Addressing the missing heritability in rare disorders

01 November 2019 → 31 August 2024
Regional and community funding: Special Research Fund
Research disciplines
  • Medical and health sciences
    • Analysis of next-generation sequence data
    • Clinical genetics and molecular diagnostics
    • Molecular diagnostics
    • Clinical genetics and molecular diagnostics
    • Epigenetics
    • Genetics
rare disorders genomics transcriptomics gene regulation
Project description

Rare diseases are defined as disorders that affect less than 1 in 2,000 individuals in the general population. However, collectively they affect more than 300 million people worldwide. It is estimated that there are approximately 7000 rare diseases of which 80% is thought to have a molecular cause. Notwithstanding that the implementation of whole exome sequencing in the clinic has rapidly increased the diagnostic yield in patients with rare disorders, the number of patients without a (molecular) diagnosis remains high.

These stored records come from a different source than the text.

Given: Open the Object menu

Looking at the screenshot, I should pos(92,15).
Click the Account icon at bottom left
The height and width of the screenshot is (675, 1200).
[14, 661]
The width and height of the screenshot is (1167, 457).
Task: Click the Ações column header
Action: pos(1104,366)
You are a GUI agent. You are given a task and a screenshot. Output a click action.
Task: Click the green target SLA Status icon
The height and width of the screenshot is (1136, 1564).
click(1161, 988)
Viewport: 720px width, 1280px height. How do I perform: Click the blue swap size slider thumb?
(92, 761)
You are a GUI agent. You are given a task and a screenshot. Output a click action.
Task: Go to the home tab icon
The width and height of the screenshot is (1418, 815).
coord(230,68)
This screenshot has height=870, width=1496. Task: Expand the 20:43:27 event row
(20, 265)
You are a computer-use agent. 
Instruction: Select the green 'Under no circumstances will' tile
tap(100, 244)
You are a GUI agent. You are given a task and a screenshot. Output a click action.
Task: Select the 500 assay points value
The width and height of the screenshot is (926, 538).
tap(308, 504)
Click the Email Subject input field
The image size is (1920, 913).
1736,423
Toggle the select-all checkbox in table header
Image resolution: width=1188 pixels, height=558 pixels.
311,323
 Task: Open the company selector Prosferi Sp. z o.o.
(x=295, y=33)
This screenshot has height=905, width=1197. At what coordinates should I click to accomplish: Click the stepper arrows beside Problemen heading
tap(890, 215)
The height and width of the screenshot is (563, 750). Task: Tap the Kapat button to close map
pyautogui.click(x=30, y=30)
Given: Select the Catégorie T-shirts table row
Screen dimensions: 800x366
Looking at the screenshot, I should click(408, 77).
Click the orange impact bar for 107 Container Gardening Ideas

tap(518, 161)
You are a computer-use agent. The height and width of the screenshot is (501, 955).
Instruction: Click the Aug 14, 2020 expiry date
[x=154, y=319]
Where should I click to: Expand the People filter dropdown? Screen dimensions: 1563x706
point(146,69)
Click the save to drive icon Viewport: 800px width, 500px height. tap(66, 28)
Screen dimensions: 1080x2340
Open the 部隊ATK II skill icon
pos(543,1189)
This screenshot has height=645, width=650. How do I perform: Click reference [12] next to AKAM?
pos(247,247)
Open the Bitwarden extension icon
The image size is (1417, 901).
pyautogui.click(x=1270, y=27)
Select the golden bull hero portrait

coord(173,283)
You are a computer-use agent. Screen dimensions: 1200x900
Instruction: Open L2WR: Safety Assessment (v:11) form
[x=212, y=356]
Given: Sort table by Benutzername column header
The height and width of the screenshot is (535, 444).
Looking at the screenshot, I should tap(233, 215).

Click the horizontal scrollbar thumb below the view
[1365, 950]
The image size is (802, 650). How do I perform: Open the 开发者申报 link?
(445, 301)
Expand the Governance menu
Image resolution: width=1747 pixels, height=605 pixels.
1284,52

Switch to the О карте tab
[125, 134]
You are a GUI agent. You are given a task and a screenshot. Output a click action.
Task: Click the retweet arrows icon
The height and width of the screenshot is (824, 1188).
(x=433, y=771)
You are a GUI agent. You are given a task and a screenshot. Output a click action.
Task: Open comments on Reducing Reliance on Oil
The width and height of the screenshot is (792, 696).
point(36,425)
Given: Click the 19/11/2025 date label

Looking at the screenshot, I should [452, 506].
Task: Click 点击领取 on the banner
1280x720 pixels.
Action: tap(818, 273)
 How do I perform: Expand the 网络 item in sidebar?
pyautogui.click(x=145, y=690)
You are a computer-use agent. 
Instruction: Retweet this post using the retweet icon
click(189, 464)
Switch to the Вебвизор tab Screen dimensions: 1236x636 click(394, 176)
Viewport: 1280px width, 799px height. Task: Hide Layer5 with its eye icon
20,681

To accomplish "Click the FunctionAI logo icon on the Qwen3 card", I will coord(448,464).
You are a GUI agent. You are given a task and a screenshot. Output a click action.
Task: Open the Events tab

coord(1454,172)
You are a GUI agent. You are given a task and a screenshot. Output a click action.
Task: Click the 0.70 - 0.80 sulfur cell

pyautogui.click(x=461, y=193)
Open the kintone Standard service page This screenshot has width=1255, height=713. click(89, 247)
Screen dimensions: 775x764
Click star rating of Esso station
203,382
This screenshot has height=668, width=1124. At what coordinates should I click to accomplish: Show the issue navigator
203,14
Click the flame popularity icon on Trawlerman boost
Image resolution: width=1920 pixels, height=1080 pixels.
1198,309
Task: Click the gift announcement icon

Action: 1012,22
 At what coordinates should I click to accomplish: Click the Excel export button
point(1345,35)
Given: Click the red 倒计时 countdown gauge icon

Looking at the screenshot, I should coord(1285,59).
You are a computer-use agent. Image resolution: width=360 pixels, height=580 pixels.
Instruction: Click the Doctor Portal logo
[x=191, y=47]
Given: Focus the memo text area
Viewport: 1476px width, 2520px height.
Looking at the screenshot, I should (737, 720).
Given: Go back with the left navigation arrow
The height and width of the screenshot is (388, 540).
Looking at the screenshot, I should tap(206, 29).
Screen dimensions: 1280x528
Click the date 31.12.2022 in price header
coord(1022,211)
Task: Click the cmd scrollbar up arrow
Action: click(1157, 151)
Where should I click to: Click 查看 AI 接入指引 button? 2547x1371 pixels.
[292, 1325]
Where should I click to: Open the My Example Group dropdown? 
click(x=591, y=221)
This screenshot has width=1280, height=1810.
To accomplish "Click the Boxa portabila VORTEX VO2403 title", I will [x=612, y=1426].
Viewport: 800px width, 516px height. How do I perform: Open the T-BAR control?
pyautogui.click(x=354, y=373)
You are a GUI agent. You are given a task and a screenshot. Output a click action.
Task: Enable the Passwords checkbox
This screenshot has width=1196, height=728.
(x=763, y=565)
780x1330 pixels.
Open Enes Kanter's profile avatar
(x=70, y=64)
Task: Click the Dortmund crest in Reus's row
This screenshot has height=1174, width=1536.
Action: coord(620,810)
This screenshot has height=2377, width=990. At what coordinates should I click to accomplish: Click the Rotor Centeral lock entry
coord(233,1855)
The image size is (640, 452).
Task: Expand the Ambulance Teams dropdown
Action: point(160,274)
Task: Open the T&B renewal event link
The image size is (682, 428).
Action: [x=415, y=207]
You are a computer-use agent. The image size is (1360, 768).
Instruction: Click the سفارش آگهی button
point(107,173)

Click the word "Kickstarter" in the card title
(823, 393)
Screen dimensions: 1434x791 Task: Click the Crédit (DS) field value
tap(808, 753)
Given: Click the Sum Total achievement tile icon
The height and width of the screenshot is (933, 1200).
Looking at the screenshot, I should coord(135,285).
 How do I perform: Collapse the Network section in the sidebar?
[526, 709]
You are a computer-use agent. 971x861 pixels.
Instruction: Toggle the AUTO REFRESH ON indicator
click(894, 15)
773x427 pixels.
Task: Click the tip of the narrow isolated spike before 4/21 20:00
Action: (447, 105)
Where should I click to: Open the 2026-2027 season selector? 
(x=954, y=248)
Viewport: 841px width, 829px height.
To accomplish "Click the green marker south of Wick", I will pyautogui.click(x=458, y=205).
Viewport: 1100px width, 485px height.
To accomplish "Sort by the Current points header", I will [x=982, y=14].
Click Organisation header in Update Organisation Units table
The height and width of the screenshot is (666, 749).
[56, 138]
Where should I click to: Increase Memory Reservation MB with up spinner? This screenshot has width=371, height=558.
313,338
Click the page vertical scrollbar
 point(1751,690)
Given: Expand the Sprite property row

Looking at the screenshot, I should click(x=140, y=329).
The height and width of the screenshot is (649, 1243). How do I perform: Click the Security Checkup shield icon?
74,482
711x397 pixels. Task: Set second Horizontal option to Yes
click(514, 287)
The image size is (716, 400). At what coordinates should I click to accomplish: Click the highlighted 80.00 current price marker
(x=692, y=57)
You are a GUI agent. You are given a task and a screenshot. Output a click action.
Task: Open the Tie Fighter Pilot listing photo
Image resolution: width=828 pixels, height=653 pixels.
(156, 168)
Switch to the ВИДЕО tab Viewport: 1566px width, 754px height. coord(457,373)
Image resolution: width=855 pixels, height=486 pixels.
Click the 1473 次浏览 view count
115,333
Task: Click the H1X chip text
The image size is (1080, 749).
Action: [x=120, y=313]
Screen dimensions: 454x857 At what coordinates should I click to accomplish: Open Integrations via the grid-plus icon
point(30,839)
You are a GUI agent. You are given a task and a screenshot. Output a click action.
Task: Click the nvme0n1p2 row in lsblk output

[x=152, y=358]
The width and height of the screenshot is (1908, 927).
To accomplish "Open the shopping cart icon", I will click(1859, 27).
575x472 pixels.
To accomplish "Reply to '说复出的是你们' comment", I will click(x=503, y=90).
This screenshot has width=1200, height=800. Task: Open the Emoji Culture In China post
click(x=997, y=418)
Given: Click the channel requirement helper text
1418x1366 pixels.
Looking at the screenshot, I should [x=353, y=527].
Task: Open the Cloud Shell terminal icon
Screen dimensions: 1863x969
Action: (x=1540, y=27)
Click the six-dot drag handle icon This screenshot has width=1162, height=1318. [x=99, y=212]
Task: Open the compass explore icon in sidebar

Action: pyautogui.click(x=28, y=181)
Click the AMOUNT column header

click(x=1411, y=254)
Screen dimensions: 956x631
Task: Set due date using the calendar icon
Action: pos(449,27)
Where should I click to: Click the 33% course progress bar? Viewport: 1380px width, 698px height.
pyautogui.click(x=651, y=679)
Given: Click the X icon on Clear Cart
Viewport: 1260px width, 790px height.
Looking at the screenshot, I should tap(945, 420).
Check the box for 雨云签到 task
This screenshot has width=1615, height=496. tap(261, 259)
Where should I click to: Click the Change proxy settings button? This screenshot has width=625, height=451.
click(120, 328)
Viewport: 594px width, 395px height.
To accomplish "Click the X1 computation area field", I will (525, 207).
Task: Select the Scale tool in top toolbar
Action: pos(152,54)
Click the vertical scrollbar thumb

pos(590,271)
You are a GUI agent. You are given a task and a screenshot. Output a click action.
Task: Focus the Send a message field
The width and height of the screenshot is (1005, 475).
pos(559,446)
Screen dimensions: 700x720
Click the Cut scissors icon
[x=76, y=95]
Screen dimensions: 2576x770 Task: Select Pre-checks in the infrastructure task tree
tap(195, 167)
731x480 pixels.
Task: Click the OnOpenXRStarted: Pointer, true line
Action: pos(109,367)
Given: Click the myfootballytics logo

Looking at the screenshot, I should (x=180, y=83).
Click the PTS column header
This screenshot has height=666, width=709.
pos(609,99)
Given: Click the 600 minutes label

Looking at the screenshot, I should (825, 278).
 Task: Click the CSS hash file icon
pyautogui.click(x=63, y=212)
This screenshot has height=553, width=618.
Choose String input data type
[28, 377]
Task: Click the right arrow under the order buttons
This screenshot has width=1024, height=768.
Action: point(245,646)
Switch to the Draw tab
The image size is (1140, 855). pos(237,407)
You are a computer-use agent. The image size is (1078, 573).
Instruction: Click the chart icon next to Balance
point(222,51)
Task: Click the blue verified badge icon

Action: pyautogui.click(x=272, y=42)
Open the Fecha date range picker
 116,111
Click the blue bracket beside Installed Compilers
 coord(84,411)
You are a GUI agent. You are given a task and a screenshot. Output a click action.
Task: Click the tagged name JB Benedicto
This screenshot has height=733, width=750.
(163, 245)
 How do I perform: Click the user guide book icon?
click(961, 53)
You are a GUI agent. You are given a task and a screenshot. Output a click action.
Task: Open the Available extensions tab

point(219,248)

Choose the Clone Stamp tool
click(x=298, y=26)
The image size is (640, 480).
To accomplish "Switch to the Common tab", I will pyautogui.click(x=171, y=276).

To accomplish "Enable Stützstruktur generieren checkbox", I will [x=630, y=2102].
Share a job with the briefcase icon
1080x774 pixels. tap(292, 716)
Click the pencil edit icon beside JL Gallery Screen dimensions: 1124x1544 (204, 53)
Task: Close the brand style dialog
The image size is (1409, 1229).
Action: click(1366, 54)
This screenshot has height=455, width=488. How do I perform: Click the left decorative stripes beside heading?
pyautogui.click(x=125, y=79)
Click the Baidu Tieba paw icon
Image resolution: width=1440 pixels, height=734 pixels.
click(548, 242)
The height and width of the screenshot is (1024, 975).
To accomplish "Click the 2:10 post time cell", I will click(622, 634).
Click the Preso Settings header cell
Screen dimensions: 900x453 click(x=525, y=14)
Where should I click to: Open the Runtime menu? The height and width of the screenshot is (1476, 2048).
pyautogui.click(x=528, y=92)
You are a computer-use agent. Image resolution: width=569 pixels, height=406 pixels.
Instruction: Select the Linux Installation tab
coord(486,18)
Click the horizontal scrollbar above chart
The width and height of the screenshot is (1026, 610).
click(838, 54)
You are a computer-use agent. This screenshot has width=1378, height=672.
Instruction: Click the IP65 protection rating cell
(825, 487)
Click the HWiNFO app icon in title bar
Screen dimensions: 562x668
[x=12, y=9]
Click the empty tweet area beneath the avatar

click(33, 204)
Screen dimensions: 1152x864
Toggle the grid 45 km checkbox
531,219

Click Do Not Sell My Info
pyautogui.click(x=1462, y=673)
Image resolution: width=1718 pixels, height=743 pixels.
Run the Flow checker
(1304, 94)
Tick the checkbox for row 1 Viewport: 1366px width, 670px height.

Presumably, the causal DNA defect is located outside the coding repertoire of the cell and it can be anticipated that for many of these patients, noncoding mutations or rearrangements in regulatory elements might be responsible for the observed phenotype. In this project we will hunt for the hidden variation associated with rare disorders. To this end, we will make use of (epi)genomics, transcriptomics, proteomics and state-of-the-art functional assays.